Integrate Data pipeline with Odin

What is a Data Pipeline

Data pipelines are where a data source is connected to another one, the target, via a pipeline. The source generates data, and the data is synced in real-time using the pipeline to the target. The data pipeline comprises three major components:

________ _____________ ______

| Source | ---> | Transformer | ---> | Sink |

-------- ------------- ------

  1. Source - The service responsible for publishing data to Kafka Topics is the source. The source will use Kafka connect (source connectors) to publish data to topics from databases or other data sources.

  2. Transformer (optional) - This is a KSQL transformer responsible for modifying the data & applying transformations. e.g., modifying a column name, changing data format, etc. Transformers are only required when there is modification needed in the data.

  3. Sink - The service which will consume data from the topic will be Sink. The sink will also use Kafka connect (sink connectors) to read data from topics and dump it into the database.

Pipeline Integration in Application

Following are the steps/changes required in an application to integrate the data pipeline into service.

STEP 1:

Go to your project directory and run mvn com.dream11:pipeline-maven-plugin:new to create a pipeline directory structure with the following parameter:

processorType (required, Enum) -> kafkaconnect/ksql 
description (required, String) -> Used to create config file name 
pipelineName (required, String) -> name of pipeline 
pipelineType (required, String) -> source/transformer/sink

The above will create empty pipeline configuration files based on your selected pipeline type.

^^^^^^^^

▶ [Questions to answer]:
(a) Answer these questions using the data pipeline text.
(i) What does the source use to publish data to topics?
(ii) When are transformers required?
(iii) What is the description parameter used for?
(b) Write out the part of the data pipeline text between "Data pipelines are" and "other data sources.", inclusive, with no changes.

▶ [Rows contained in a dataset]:
^^^^^^^^

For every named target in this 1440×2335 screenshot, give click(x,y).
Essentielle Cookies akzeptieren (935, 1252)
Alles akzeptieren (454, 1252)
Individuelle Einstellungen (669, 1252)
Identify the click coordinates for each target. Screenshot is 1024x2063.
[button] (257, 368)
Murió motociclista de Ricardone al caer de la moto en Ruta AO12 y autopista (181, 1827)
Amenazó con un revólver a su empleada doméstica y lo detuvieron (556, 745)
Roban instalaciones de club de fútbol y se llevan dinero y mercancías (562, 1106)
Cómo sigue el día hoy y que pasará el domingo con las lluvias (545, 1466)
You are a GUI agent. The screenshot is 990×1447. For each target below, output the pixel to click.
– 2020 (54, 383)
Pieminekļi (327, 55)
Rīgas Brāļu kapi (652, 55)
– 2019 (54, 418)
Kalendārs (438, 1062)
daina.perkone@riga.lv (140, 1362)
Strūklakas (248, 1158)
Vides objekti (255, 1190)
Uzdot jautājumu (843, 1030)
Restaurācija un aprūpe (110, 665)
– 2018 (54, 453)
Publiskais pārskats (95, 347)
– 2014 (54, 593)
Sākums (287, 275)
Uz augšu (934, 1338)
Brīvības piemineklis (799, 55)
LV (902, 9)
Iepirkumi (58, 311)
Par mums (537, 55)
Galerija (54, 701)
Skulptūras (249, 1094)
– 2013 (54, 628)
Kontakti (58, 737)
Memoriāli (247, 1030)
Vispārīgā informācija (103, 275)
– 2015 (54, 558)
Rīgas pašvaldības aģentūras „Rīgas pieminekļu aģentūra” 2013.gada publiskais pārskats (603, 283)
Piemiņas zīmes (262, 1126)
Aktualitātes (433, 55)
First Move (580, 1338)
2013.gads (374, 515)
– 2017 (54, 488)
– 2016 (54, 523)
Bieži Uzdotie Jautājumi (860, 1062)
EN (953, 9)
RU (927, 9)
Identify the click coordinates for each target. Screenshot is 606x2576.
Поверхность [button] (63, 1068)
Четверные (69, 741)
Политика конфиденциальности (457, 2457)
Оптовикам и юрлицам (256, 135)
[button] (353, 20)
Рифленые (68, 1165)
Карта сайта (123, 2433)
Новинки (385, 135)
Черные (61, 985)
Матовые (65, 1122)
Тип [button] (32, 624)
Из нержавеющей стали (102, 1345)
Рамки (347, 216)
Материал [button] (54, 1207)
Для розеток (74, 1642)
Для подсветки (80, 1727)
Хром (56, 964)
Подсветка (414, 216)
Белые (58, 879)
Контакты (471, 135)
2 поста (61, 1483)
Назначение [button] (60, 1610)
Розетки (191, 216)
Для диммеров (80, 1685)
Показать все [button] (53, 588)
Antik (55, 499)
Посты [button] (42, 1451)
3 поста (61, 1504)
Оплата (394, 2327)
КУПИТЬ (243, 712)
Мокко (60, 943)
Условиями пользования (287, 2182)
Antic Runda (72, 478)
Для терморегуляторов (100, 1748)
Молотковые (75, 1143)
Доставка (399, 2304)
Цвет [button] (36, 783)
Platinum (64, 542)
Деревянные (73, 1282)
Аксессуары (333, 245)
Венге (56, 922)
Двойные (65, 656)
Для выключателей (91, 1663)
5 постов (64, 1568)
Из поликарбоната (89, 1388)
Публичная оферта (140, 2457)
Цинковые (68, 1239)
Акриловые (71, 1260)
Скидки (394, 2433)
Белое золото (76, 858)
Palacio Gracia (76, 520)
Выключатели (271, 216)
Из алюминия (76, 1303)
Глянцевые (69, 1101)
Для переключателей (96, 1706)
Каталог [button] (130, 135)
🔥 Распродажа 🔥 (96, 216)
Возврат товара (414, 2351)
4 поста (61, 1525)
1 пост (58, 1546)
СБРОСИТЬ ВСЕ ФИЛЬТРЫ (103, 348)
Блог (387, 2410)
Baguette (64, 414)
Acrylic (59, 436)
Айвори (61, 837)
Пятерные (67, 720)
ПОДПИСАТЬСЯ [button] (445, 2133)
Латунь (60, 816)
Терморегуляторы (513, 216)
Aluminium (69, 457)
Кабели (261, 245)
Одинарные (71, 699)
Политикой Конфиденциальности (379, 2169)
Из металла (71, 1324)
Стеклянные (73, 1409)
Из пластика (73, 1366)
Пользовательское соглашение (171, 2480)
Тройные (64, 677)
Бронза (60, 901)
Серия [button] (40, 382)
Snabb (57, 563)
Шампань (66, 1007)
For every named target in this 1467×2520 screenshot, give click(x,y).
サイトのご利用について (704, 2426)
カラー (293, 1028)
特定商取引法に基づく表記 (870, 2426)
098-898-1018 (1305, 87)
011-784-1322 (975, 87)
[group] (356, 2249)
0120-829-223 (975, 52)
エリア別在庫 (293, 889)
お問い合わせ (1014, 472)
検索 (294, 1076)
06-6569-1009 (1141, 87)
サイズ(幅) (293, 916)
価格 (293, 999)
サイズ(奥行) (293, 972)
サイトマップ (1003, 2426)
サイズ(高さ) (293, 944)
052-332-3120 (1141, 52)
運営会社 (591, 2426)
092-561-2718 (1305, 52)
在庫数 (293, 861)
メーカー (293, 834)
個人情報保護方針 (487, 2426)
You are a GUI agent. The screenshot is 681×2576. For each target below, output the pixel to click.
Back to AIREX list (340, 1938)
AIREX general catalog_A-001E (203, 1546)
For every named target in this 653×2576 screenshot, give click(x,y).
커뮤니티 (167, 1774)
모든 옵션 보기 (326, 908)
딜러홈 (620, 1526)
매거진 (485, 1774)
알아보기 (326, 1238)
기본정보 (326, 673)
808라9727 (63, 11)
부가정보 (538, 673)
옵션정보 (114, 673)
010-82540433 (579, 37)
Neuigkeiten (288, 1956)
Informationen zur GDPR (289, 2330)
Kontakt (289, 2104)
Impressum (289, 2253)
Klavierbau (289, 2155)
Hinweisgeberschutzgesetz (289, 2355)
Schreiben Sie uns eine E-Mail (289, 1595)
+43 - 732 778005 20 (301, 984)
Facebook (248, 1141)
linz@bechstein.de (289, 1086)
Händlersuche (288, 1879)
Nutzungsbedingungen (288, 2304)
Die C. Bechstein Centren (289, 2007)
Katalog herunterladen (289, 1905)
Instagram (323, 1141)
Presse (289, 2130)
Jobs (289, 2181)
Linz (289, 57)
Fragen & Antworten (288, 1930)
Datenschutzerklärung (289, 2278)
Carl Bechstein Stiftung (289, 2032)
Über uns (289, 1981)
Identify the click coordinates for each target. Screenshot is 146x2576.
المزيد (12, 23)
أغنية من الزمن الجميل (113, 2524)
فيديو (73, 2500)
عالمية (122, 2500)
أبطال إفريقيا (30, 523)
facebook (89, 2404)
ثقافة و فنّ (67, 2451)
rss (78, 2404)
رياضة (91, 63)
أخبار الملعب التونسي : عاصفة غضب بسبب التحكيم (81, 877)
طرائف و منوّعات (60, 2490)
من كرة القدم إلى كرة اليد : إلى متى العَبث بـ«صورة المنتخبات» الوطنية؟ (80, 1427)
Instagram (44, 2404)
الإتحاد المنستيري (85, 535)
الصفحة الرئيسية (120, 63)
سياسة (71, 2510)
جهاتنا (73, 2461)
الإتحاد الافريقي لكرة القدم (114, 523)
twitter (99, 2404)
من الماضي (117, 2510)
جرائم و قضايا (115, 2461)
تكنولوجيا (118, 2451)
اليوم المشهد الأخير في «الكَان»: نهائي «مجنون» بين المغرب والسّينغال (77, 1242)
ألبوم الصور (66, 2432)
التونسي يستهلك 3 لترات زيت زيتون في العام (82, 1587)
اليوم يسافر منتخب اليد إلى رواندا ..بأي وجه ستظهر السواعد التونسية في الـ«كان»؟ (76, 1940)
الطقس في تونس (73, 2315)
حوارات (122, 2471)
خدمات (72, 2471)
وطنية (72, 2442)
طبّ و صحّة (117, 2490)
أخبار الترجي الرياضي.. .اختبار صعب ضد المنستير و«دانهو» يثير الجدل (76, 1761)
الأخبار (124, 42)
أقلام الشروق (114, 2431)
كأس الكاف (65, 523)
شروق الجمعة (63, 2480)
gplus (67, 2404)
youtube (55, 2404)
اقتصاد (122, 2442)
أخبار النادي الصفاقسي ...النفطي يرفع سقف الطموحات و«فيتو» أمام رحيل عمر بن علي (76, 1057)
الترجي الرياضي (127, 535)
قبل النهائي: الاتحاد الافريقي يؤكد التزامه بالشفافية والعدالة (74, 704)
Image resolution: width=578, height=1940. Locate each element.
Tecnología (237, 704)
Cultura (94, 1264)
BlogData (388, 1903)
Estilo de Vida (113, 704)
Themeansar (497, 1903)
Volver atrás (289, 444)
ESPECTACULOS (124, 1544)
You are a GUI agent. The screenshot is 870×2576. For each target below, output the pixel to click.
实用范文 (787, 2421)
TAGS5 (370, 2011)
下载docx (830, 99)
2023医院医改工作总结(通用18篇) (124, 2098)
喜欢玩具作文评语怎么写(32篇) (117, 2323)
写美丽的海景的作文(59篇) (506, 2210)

^^^^^^^^

▶ [Answers to the exercise]:
(a)
(i) Kafka connect (source connectors).
(ii) Only when there is modification needed in the data.
(iii) It is used to create the config file name.

(b)
Data pipelines are where a data source is connected to another one, the target, via a pipeline. The source generates data, and the data is synced in real-time using the pipeline to the target. The data pipeline comprises three major components:

________ _____________ ______

| Source | ---> | Transformer | ---> | Sink |

-------- ------------- ------

  1. Source - The service responsible for publishing data to Kafka Topics is the source. The source will use Kafka connect (source connectors) to publish data to topics from databases or other data sources.